Republican Donald Trump has won the 2016 US presidential election, beating Democrat Hillary Clinton, who was hoping to become the country’s first woman president.
Although the Democratic Party announced that Clinton would not make a speech conceding defeat, she did call Trump, before he made a victory speech.
Trump, who went into Election Day as the underdog, has enacted what a spectacular victory, sweeping states thought to have been a given for Clinton. Trump is projected to have won the big states of Florida, Ohio and North Carolina, as well as many others like Georgia, Kentucky, Indiana, Kansas, Wyoming, North Dakota, South Dakota, South Carolina, Texas, Arkansas, Louisiana, Montana, Missouri, Idaho, Nebraska, Alabama, Alaska and Utah.
Meanwhile, Clinton is projected to have won California (which has a massive 55 electoral college votes), as well as Washington, Nevada, New York, New Mexico, Virginia, Colorado, Hawaii, Oregon and Connecticut.

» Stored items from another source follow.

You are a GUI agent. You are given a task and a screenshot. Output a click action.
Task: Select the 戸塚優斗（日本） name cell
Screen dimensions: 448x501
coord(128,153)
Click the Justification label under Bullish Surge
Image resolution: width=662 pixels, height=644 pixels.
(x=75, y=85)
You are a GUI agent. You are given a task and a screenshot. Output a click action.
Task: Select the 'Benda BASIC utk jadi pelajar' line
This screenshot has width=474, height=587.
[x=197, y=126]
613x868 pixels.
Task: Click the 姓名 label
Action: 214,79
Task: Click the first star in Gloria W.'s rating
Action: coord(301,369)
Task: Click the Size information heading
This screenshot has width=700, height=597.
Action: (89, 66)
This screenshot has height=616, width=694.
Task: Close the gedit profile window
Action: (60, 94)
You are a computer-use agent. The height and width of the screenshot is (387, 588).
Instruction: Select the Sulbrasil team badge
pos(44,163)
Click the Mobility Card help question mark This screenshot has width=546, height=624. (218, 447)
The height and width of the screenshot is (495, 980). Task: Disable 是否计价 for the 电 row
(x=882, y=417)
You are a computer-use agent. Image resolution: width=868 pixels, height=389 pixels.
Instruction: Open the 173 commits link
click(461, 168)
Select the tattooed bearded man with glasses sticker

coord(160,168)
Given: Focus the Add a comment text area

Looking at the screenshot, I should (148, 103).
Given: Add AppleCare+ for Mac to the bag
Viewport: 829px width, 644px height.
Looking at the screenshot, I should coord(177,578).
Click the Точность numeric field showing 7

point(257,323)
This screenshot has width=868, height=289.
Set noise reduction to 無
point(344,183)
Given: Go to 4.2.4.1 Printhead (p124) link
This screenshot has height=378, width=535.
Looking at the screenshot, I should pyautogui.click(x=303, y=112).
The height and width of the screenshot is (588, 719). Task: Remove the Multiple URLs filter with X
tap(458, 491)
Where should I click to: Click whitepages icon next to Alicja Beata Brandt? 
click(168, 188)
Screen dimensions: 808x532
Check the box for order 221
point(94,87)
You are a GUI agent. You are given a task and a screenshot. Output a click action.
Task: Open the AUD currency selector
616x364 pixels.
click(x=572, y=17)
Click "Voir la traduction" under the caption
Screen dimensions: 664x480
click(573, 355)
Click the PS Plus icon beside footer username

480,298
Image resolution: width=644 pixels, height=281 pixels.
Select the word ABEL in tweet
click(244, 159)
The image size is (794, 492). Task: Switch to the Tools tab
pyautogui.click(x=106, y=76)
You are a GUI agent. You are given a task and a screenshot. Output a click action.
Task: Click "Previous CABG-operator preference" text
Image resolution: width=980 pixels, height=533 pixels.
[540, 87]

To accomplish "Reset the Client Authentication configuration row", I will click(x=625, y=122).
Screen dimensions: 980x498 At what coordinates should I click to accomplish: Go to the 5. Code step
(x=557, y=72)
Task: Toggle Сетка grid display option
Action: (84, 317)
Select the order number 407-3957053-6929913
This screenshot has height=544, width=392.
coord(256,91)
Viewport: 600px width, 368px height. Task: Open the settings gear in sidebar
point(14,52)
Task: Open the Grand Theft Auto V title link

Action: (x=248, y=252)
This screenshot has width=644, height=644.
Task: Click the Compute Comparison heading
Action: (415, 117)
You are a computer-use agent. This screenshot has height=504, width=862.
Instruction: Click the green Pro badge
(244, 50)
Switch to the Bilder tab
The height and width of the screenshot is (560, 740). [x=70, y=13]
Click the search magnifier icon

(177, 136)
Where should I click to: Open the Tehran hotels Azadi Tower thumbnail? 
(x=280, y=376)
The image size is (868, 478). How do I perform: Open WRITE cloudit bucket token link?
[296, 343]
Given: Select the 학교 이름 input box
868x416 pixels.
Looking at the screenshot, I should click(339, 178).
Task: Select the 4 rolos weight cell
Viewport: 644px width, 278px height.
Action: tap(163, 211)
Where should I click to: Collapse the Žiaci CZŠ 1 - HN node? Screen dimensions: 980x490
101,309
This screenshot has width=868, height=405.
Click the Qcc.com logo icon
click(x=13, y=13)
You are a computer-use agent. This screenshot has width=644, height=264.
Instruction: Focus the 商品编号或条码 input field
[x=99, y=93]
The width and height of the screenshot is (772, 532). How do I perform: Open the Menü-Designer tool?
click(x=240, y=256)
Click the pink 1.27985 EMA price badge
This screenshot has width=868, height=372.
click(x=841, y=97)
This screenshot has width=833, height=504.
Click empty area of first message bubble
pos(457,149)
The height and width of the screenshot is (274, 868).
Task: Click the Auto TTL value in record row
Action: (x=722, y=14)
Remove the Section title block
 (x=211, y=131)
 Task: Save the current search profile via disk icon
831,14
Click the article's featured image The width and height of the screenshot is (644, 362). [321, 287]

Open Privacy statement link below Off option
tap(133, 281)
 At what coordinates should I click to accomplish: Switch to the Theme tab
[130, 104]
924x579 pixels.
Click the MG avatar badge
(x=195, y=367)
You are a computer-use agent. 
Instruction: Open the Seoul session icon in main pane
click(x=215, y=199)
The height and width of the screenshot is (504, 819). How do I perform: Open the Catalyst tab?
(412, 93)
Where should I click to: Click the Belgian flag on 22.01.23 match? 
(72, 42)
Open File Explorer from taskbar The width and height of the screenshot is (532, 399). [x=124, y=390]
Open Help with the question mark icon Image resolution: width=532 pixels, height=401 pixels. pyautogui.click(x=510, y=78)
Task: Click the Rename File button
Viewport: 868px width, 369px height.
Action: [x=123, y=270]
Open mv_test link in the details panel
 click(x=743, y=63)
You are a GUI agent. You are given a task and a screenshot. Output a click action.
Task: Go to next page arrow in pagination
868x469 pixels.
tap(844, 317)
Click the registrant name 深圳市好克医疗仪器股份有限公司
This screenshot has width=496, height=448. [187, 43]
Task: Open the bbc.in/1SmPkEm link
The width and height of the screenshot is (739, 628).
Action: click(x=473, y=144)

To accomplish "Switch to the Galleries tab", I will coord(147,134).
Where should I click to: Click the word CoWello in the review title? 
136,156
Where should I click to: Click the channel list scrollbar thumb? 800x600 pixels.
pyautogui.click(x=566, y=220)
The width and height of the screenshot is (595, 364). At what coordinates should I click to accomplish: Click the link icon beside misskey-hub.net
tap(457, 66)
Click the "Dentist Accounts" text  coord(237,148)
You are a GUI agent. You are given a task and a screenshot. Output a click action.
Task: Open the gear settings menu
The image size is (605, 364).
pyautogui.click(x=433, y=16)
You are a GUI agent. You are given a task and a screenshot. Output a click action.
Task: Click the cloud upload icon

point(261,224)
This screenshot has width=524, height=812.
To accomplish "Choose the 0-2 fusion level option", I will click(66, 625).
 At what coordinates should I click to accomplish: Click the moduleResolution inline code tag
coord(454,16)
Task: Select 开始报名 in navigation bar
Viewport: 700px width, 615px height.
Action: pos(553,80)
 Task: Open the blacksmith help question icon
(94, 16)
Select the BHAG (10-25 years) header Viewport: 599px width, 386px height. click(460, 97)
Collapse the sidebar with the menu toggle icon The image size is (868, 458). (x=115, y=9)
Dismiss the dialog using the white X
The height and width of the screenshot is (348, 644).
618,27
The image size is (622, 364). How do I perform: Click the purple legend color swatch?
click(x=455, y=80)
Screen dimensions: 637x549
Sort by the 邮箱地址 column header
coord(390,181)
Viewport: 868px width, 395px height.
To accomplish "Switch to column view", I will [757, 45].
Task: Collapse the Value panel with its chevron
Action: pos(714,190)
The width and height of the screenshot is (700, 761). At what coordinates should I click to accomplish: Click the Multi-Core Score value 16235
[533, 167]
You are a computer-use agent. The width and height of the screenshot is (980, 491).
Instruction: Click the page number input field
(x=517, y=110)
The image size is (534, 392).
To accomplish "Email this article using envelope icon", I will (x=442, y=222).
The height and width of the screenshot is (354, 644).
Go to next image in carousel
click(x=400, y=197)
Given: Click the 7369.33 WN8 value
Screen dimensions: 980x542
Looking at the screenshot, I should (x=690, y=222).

Markets react to a likely Trump presidency
The US dollar sank and stock markets slammed into reverse in wild Asian trade on Wednesday as the results so far showed the race to be a nail-biter, sending investors stampeding to safe-haven assets.
Sovereign bonds and gold shot higher while the Mexican peso went into near free-fall as investors faced the possibility of a Trump win. Investors worry a victory by the New York businessman could cause economic and global uncertainty.The Nikkei is down 2.77%, ASX by 1.34%, Kopsi in Seoul by 1.64% and Hang Sen by 1.88%. Dow Futures is down by more 600 points.
The Mexican Peso has dropped in value by around 7%, its sharpest fall in 20 years.
The Sensex plunged over 1,400 points in early morning trade, but recovered around 400 points. Market analysts point out that today will likely be extremely volatile.
Republicans retain control of Congress
The Republicans have in all likelihood retained control of the Senate, as well as the House of Representatives. This could only mean good things for the new administration’s policymaking, provided the party can rally around Trump.